- TASK DETAILS:
The listing that follows is to be output in full and without change.

- INFORMATION:
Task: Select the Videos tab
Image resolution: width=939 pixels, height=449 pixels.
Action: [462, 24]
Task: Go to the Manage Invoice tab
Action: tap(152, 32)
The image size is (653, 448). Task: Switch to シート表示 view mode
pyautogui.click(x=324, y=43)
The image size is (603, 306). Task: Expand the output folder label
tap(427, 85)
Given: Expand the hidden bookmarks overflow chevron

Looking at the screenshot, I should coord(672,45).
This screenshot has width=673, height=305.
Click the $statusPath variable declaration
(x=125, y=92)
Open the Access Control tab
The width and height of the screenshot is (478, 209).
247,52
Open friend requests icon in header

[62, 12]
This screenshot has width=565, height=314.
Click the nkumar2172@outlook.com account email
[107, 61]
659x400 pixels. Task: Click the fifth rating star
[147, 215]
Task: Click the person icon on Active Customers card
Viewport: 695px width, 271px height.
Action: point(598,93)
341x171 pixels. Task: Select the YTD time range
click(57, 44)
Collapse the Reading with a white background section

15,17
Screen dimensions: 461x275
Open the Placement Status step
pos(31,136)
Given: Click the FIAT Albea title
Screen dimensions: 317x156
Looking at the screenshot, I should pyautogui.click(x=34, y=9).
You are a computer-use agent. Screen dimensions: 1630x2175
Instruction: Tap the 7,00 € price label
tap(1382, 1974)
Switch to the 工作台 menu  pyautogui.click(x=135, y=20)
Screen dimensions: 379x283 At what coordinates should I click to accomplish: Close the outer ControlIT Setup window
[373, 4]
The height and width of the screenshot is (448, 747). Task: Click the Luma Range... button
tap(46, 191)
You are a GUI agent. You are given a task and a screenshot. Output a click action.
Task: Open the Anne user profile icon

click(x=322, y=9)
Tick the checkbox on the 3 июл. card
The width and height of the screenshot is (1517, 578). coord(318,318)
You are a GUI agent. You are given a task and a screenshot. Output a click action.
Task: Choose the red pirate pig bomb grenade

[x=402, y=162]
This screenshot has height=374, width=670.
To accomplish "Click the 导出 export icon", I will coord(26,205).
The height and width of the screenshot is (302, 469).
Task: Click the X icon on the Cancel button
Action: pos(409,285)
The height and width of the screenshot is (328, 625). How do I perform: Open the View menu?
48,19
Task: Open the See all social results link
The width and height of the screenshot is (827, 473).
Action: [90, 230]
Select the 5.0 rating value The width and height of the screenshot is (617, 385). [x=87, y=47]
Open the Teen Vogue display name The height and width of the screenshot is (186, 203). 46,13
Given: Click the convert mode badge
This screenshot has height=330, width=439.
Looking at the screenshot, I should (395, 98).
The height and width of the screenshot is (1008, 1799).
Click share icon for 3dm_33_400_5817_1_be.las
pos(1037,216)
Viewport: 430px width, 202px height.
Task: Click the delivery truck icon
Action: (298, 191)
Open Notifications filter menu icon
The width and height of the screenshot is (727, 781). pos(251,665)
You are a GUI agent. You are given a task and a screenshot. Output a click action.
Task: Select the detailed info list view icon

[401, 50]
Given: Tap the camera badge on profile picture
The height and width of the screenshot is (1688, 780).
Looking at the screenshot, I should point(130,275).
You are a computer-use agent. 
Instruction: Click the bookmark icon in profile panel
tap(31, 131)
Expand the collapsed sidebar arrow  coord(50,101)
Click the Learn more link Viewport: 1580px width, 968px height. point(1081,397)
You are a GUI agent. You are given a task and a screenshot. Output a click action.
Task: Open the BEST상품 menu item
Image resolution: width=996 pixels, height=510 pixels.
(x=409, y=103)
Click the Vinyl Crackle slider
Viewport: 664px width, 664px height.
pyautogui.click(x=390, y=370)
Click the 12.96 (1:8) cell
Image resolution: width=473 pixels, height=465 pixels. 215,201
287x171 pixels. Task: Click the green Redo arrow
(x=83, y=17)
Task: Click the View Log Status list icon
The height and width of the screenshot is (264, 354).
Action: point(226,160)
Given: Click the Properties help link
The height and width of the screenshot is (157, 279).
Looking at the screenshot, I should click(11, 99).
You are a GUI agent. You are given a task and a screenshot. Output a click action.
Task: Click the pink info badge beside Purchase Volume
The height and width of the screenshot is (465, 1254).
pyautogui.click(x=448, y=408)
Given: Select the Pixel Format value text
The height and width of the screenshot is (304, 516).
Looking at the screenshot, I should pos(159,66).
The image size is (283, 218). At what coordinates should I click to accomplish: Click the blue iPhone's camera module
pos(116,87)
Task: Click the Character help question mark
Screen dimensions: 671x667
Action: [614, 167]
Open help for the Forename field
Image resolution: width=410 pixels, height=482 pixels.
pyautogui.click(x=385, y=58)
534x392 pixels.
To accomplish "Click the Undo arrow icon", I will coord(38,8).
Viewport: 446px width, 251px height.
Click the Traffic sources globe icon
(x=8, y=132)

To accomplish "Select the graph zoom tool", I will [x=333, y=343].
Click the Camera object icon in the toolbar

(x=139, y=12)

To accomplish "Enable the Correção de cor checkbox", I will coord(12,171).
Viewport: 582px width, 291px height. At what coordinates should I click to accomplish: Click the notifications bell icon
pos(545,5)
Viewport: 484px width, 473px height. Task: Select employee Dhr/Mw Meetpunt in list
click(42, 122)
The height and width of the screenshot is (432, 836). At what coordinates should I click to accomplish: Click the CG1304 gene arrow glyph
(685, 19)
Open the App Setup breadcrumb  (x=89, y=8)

- TASK RESULT:
Task: Select the Videos tab
Image resolution: width=939 pixels, height=449 pixels.
Action: [462, 24]
Task: Go to the Manage Invoice tab
Action: tap(152, 32)
The image size is (653, 448). Task: Switch to シート表示 view mode
pyautogui.click(x=324, y=43)
The image size is (603, 306). Task: Expand the output folder label
tap(427, 85)
Given: Expand the hidden bookmarks overflow chevron

Looking at the screenshot, I should coord(672,45).
This screenshot has width=673, height=305.
Click the $statusPath variable declaration
(x=125, y=92)
Open the Access Control tab
The width and height of the screenshot is (478, 209).
247,52
Open friend requests icon in header

[62, 12]
This screenshot has width=565, height=314.
Click the nkumar2172@outlook.com account email
[107, 61]
659x400 pixels. Task: Click the fifth rating star
[147, 215]
Task: Click the person icon on Active Customers card
Viewport: 695px width, 271px height.
Action: point(598,93)
341x171 pixels. Task: Select the YTD time range
click(57, 44)
Collapse the Reading with a white background section

15,17
Screen dimensions: 461x275
Open the Placement Status step
pos(31,136)
Given: Click the FIAT Albea title
Screen dimensions: 317x156
Looking at the screenshot, I should pyautogui.click(x=34, y=9).
You are a computer-use agent. Screen dimensions: 1630x2175
Instruction: Tap the 7,00 € price label
tap(1382, 1974)
Switch to the 工作台 menu  pyautogui.click(x=135, y=20)
Screen dimensions: 379x283 At what coordinates should I click to accomplish: Close the outer ControlIT Setup window
[373, 4]
The height and width of the screenshot is (448, 747). Task: Click the Luma Range... button
tap(46, 191)
You are a GUI agent. You are given a task and a screenshot. Output a click action.
Task: Open the Anne user profile icon

click(x=322, y=9)
Tick the checkbox on the 3 июл. card
The width and height of the screenshot is (1517, 578). coord(318,318)
You are a GUI agent. You are given a task and a screenshot. Output a click action.
Task: Choose the red pirate pig bomb grenade

[x=402, y=162]
This screenshot has height=374, width=670.
To accomplish "Click the 导出 export icon", I will coord(26,205).
The height and width of the screenshot is (302, 469).
Task: Click the X icon on the Cancel button
Action: pos(409,285)
The height and width of the screenshot is (328, 625). How do I perform: Open the View menu?
48,19
Task: Open the See all social results link
The width and height of the screenshot is (827, 473).
Action: [90, 230]
Select the 5.0 rating value The width and height of the screenshot is (617, 385). [x=87, y=47]
Open the Teen Vogue display name The height and width of the screenshot is (186, 203). 46,13
Given: Click the convert mode badge
This screenshot has height=330, width=439.
Looking at the screenshot, I should (395, 98).
The height and width of the screenshot is (1008, 1799).
Click share icon for 3dm_33_400_5817_1_be.las
pos(1037,216)
Viewport: 430px width, 202px height.
Task: Click the delivery truck icon
Action: (298, 191)
Open Notifications filter menu icon
The width and height of the screenshot is (727, 781). pos(251,665)
You are a GUI agent. You are given a task and a screenshot. Output a click action.
Task: Select the detailed info list view icon

[401, 50]
Given: Tap the camera badge on profile picture
The height and width of the screenshot is (1688, 780).
Looking at the screenshot, I should point(130,275).
You are a computer-use agent. 
Instruction: Click the bookmark icon in profile panel
tap(31, 131)
Expand the collapsed sidebar arrow  coord(50,101)
Click the Learn more link Viewport: 1580px width, 968px height. point(1081,397)
You are a GUI agent. You are given a task and a screenshot. Output a click action.
Task: Open the BEST상품 menu item
Image resolution: width=996 pixels, height=510 pixels.
(x=409, y=103)
Click the Vinyl Crackle slider
Viewport: 664px width, 664px height.
pyautogui.click(x=390, y=370)
Click the 12.96 (1:8) cell
Image resolution: width=473 pixels, height=465 pixels. 215,201
287x171 pixels. Task: Click the green Redo arrow
(x=83, y=17)
Task: Click the View Log Status list icon
The height and width of the screenshot is (264, 354).
Action: point(226,160)
Given: Click the Properties help link
The height and width of the screenshot is (157, 279).
Looking at the screenshot, I should click(11, 99).
You are a GUI agent. You are given a task and a screenshot. Output a click action.
Task: Click the pink info badge beside Purchase Volume
The height and width of the screenshot is (465, 1254).
pyautogui.click(x=448, y=408)
Given: Select the Pixel Format value text
The height and width of the screenshot is (304, 516).
Looking at the screenshot, I should pos(159,66).
The image size is (283, 218). At what coordinates should I click to accomplish: Click the blue iPhone's camera module
pos(116,87)
Task: Click the Character help question mark
Screen dimensions: 671x667
Action: [614, 167]
Open help for the Forename field
Image resolution: width=410 pixels, height=482 pixels.
pyautogui.click(x=385, y=58)
534x392 pixels.
To accomplish "Click the Undo arrow icon", I will coord(38,8).
Viewport: 446px width, 251px height.
Click the Traffic sources globe icon
(x=8, y=132)

To accomplish "Select the graph zoom tool", I will [x=333, y=343].
Click the Camera object icon in the toolbar

(x=139, y=12)

To accomplish "Enable the Correção de cor checkbox", I will coord(12,171).
Viewport: 582px width, 291px height. At what coordinates should I click to accomplish: Click the notifications bell icon
pos(545,5)
Viewport: 484px width, 473px height. Task: Select employee Dhr/Mw Meetpunt in list
click(42, 122)
The height and width of the screenshot is (432, 836). At what coordinates should I click to accomplish: Click the CG1304 gene arrow glyph
(685, 19)
Open the App Setup breadcrumb  (x=89, y=8)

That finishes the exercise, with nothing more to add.